Il sera placé en IPER (indisponibilité́ périodique pour entretien et réparations) pour une durée de 18 mois. « Grand carénage », « IPER », « Arrêt Technique Majeur », peu importe le terme utilisé, il s’agit bien là d’une des opérations industrielles les plus complexes au monde.
Après une première opération « à cœur ouvert » réalisée avec succès par DCNS et AREVA-TA en 2007 – 2008, il s’agira du second des quatre ATM prévus au cours de la vie du Charles de Gaulle, entré en service en 2001. L’opération va permettre de lui redonner du potentiel, de le moderniser et de l’adapter aux derniers standards militaires.
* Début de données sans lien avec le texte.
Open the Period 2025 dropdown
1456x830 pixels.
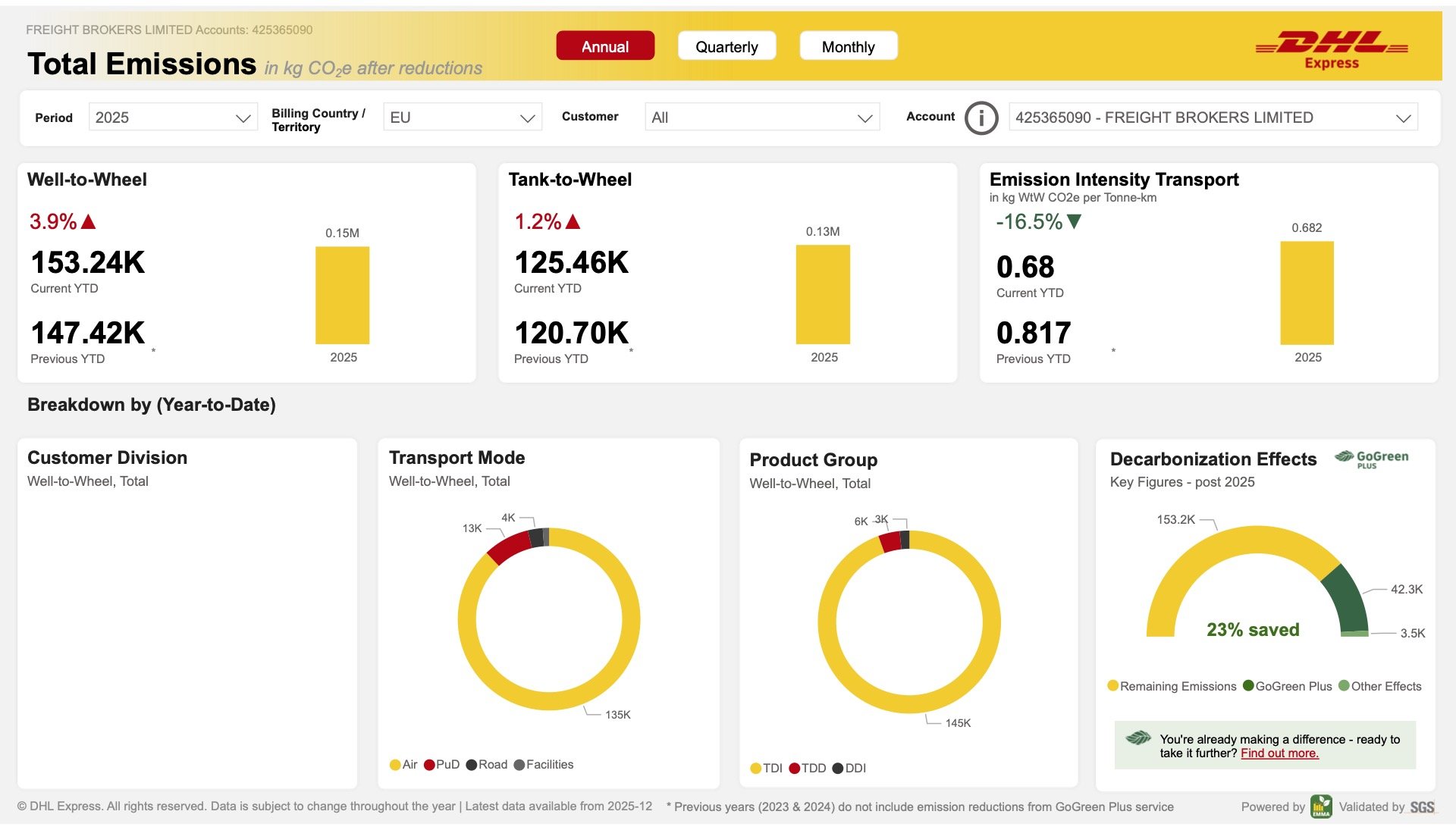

D’un coût annoncé à 1.2 milliard d’euros, ce chantier colossal est préparé depuis plusieurs années. Aux travaux d’entretien et de maintenance habituels pour un navire militaire viennent en effet s’ajouter le rechargement des deux cœurs nucléaires (remplacement des éléments combustibles irradiés par des éléments neufs), la modernisation des moyens pour l’accueil des aéronefs (passage au « tout RAFALE » après le retrait de service des Super Etendards Modernisés) et de ses missiles (ASMPA et antiaérien METEOR), et la modernisation d’une partie importante des systèmes opérationnels.
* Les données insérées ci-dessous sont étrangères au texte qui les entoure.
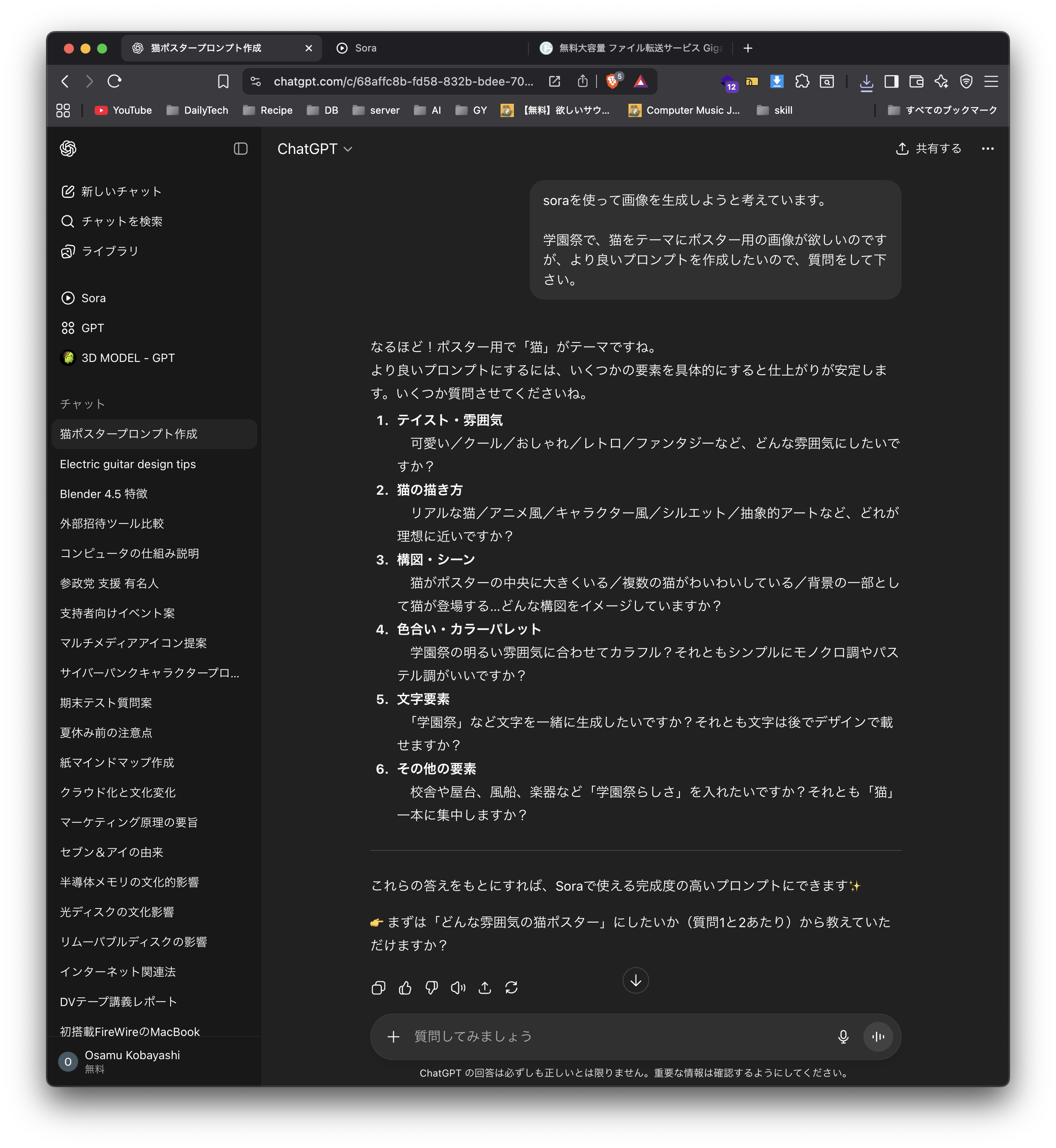Click the thumbs down feedback icon

point(431,987)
Le rechargement des cœurs n’est pas une nouveauté, et a parfaitement été réalisé en 2007 -2008. En revanche l’ampleur de la refonte des systèmes est plus que significative, avec par exemple des centaines de kilomètres de câbles à installer et des dizaines de baies électroniques, la rénovation du système informatique opérationnel et de ses réseaux, le renforcement de moyens de cyber sécurité et le remplacement de divers équipements (radar de veille SMART-S (Thales), radars de navigation, capteurs infrarouge et optronique, systèmes inertiels, systèmes d’aide à l’appontage, système de conduite de la plateforme, …). Comme pour le neuvage du navire, les moyens du SESDA de Saint-Mandrier sont utilisés pour intégrer et valider ce nouveau système de combat, avant son installation « plug and play » à bord du navire lors du chantier.
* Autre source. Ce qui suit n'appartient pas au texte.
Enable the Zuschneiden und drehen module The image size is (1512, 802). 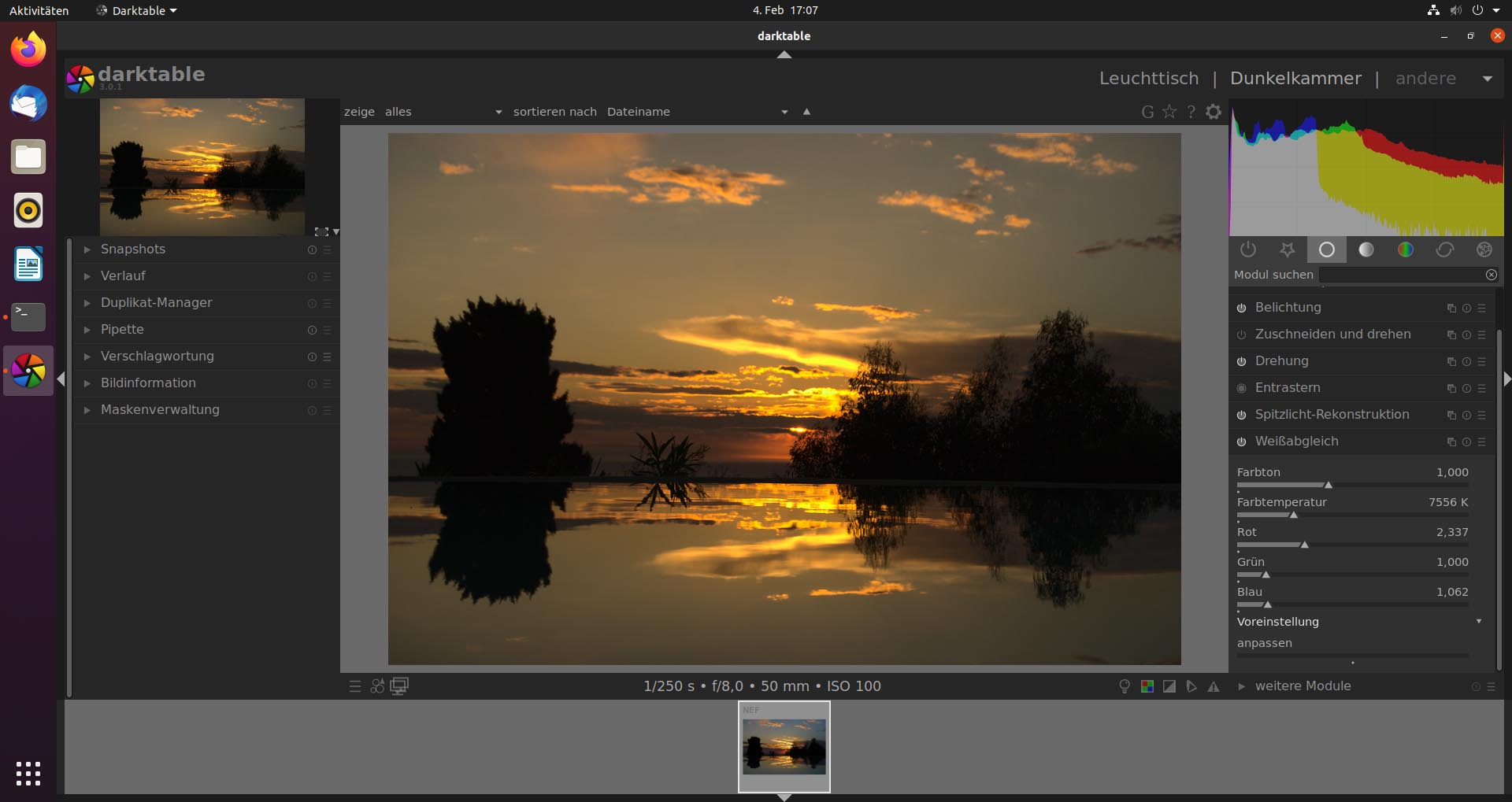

Contrairement aux marines américaines et russes, qui peuvent réaliser ce type d’opérations en quatre ou cinq années, l’unicité du porte-avions français et les contraintes de maintien en conditions des équipages impliquent de réduire l’indisponibilité du porte-avions à moins de 2 ans. Un véritable casse-tête pour les équipes étatiques et industrielles en charge, depuis plus de 5 ans pour certains, de la préparation et de la planification du chantier.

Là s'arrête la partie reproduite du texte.